- **Written exercise 1**:
Translate this sentence from the news report on the Stardust inquests into Spanish: "The group had driven to the club that night in Francis's white Triumph car."
- **Written exercise 2**:
Write a continuation of the news report on the Stardust inquests, starting after its final sentence.

Firemen to give what is expected to be graphic evidence at Stardust inquests

Families of the 48 who died have been warned evidence will include graphic descriptions of victims’ remains being found and advised to consider whether they wish to be present in court

Firemen who were first on the scene at the 1981 Stardust fire which killed 48 people will begin giving what is expected to be graphic and harrowing evidence at fresh inquests into the deaths on Friday.

Families of the 48 – who were aged between 16 and 27 when the blaze engulfed the north Dublin nightclub in the early hours of February 14th, 1981 – have been warned evidence will include graphic descriptions of victims’ remains being found, and advised to consider whether they wish to be present in court.

Proceedings will open on Friday with a presentation by the legal team for coroner Dr Myra Cullinane on the emergency response to the blaze, which will include video footage taken on the night. Although this will not show imagery in which victims are identifiable, families have been advised it could be upsetting to see.

Some five former Dublin Fire Brigade firemen are due to give direct evidence on Friday as the inquests move on to its third module. The inquests, under way at Dublin Coroner’s Court since April, are divided into four modules.


Thursday heard most of the final pieces of testimony from patrons and member of the public who saw the fire, who made up the second module. The first, completed in September, comprised staff and those involved in the construction and management of the Stardust, while the fourth will hear from expert witnesses.

Among those heard from on Thursday was Stephen Keogh, who was at the Stardust with married couple Maureen (23) and Francis (25) Lawlor, who perished. The couple are survived by their daughter Lisa Lawlor.

In his 1981 Garda statements – read into the record as he was unavailable to testify – Mr Keogh said he had no money at the time and Maureen paid for his entry ticket, while Francis and other friends bought him some drinks. The group had driven to the club that night in Francis’s white Triumph car.

When the fire was first seen “Mrs Lawlor and Pauline Reid was out dancing”. The group decided to leave. “Fran Lawlor got his wife’s bag and coat and went down to the dance floor to find her.” Mr Keogh went to a passageway near the stage. “The smoke was very thick. I covered my mouth with my overcoat to stop myself coughing.”

He followed the crowd towards exit three but ended up in the ladies’ toilets where about six people were “screaming, roaring, choking”. He got out and to a passageway to an exit where about 20 people were banging “trying to get out”. He tried to open the door but couldn’t.

- **Entries shown**:
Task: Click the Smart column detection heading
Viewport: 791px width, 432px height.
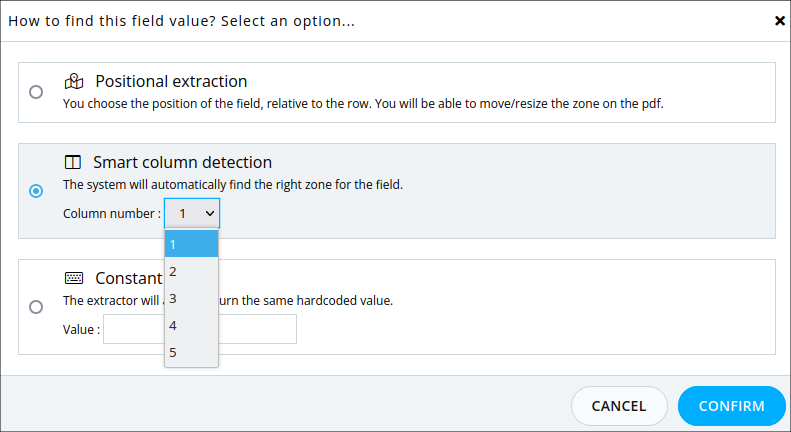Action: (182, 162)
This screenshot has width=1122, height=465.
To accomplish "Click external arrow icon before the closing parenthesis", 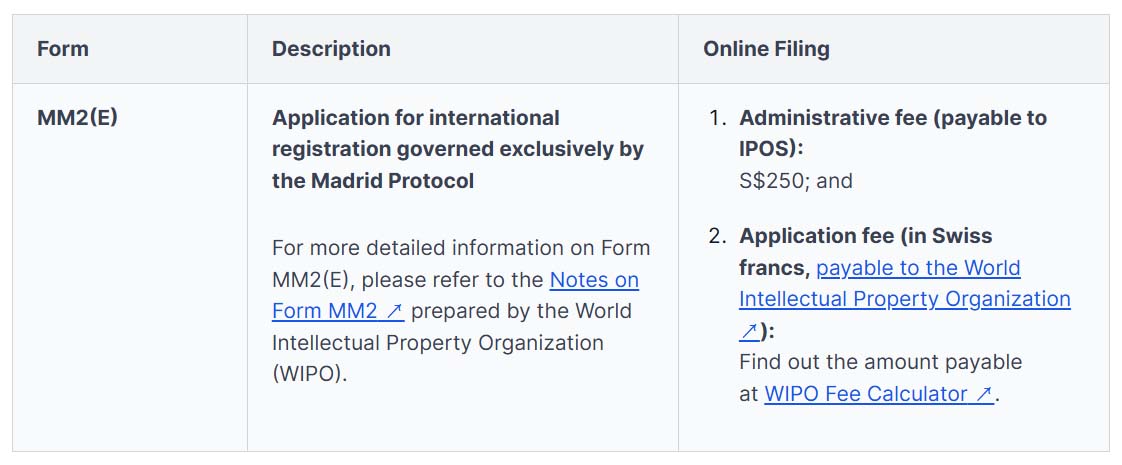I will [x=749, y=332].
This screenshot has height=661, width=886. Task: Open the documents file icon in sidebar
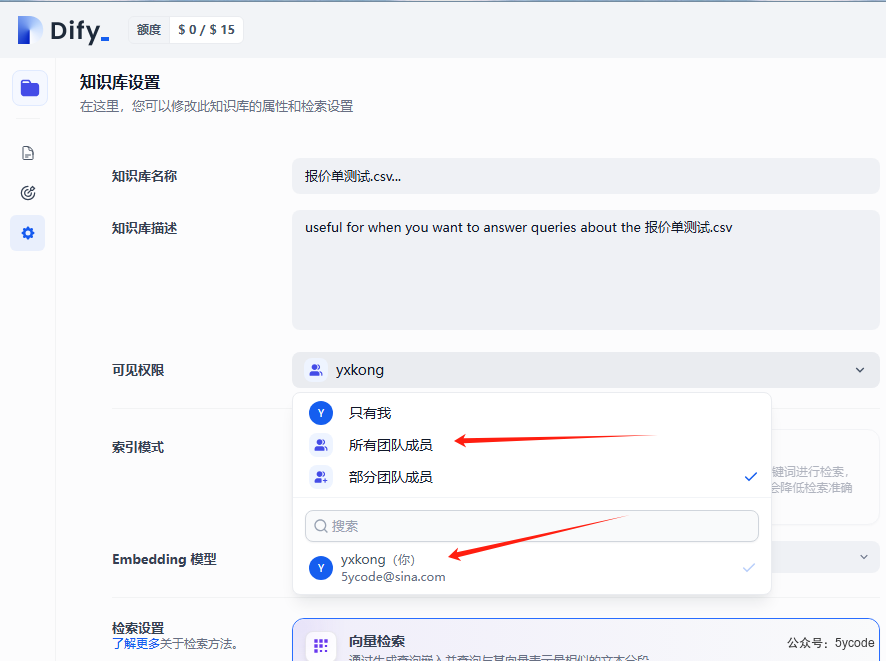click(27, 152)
---
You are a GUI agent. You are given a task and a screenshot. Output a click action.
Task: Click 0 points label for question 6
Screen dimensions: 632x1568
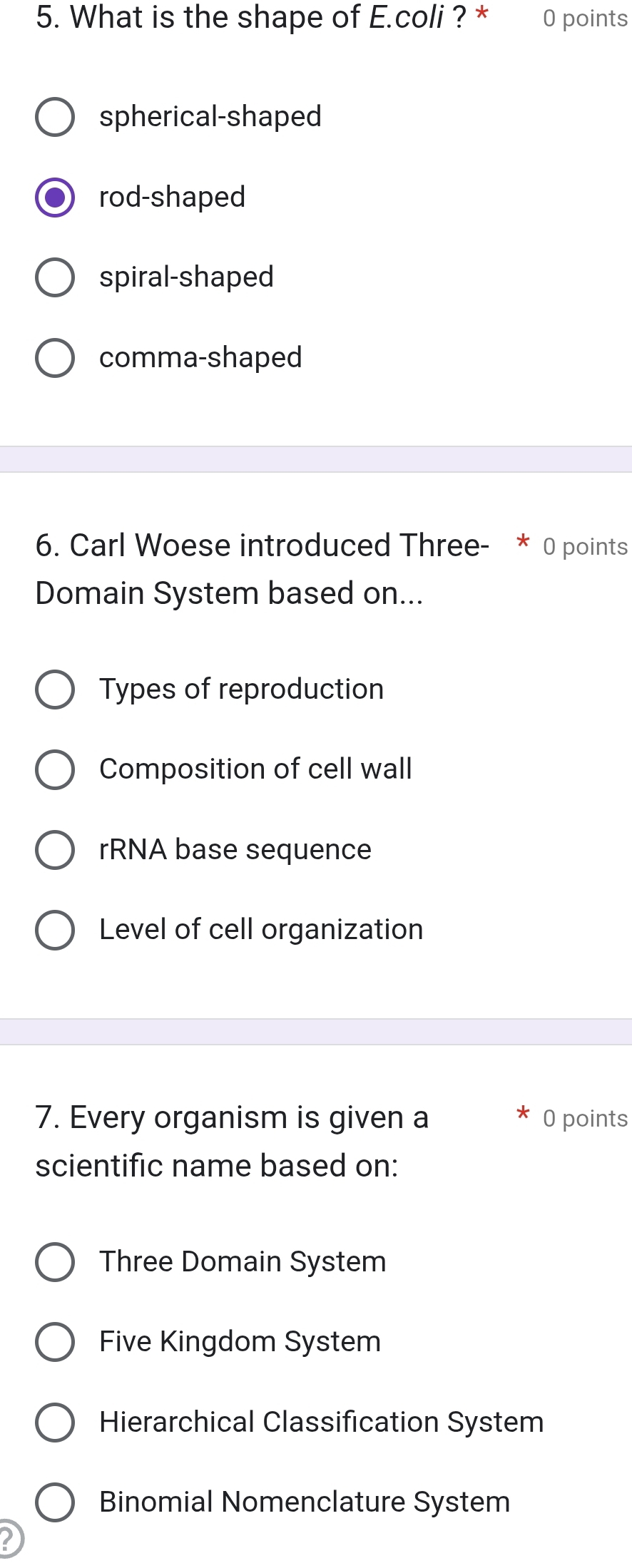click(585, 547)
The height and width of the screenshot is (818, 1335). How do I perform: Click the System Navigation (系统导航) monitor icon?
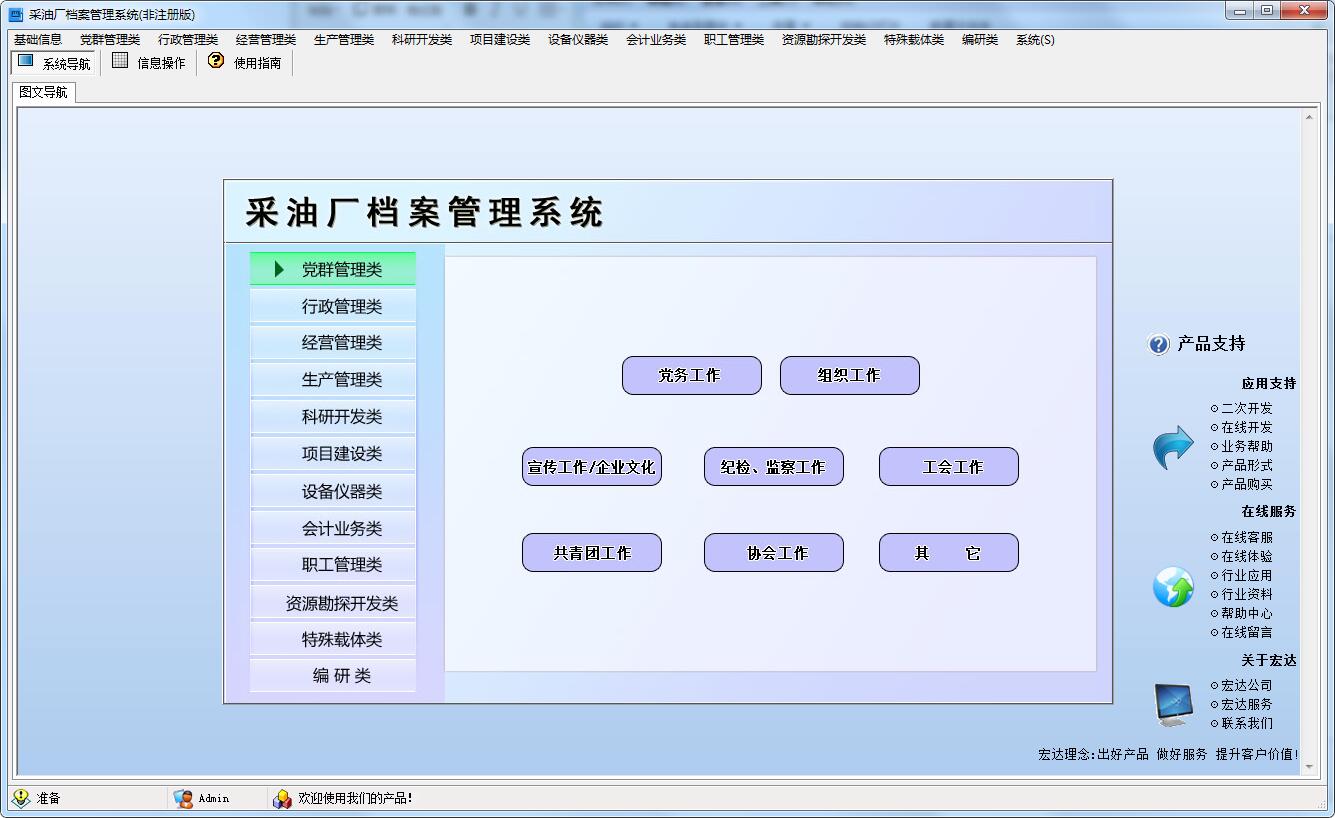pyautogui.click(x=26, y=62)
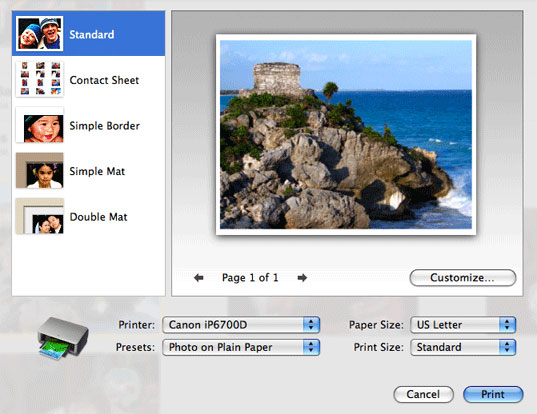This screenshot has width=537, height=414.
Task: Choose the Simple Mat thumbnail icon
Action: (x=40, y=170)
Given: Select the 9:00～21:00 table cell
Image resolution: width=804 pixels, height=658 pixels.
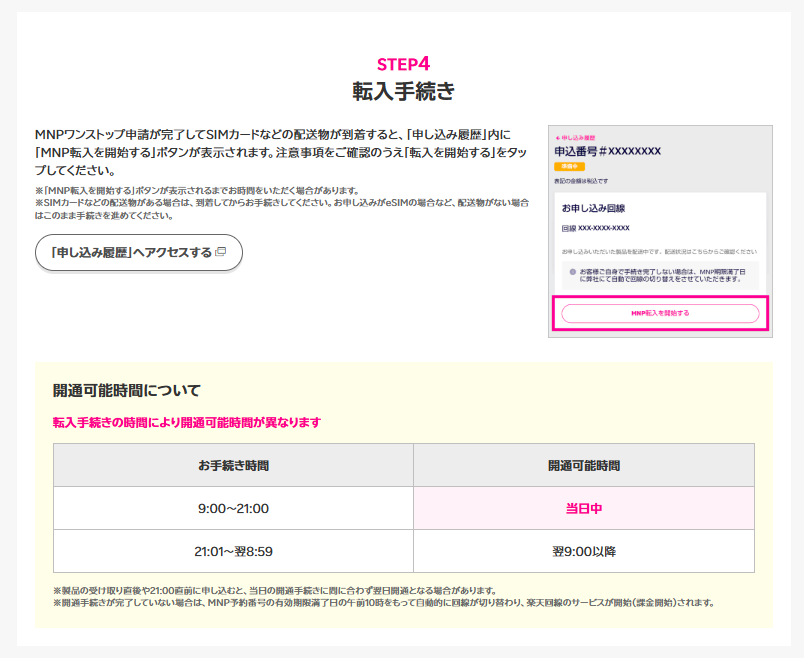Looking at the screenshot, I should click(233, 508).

- **Expected output 1**:
Esa noche el grupo había ido en coche al club en el Triumph blanco de Francis.

- **Expected output 2**:
“I then walked about three yards from the door and lay down on the floor beside a girl and put my coat over me. I thought this was the end and I prepared to die...The others were still banging at the door...I could see the flames inside in the club but it did not come into the passageway. In a minute or two I heard someone say ‘grab him’ and people grabbed me and pulled me outside into the yard.”

Joseph Halligan, 18 at the time, was at the Stardust with Richie Bennet (17) and danced with Julie McDonnell (20) who both perished. He decided to leave at about 1.15am and “asked Richie to come”.

“He was pleading with me to hold and wait a while. I said I was going and said ‘goodbye’ to him.” He went to the main exit but it was locked and the shutter was down. He went back to the table to Richie and watched the rest of the dance competition. He decided to leave again at about 1.40am, and asked Richie to “come on home” but he wouldn’t. “He was fairly drunk and remained behind on his own.” Mr Halligan got a taxi home.

At about 2am two girls, Lorraine McDonnell – Julie’s sister – and Sue Peyton called to his house, telling him about the fire. “Both had burns on their arms and the clothes were burnt as well.” They went back to the Stardust which was “in flames”.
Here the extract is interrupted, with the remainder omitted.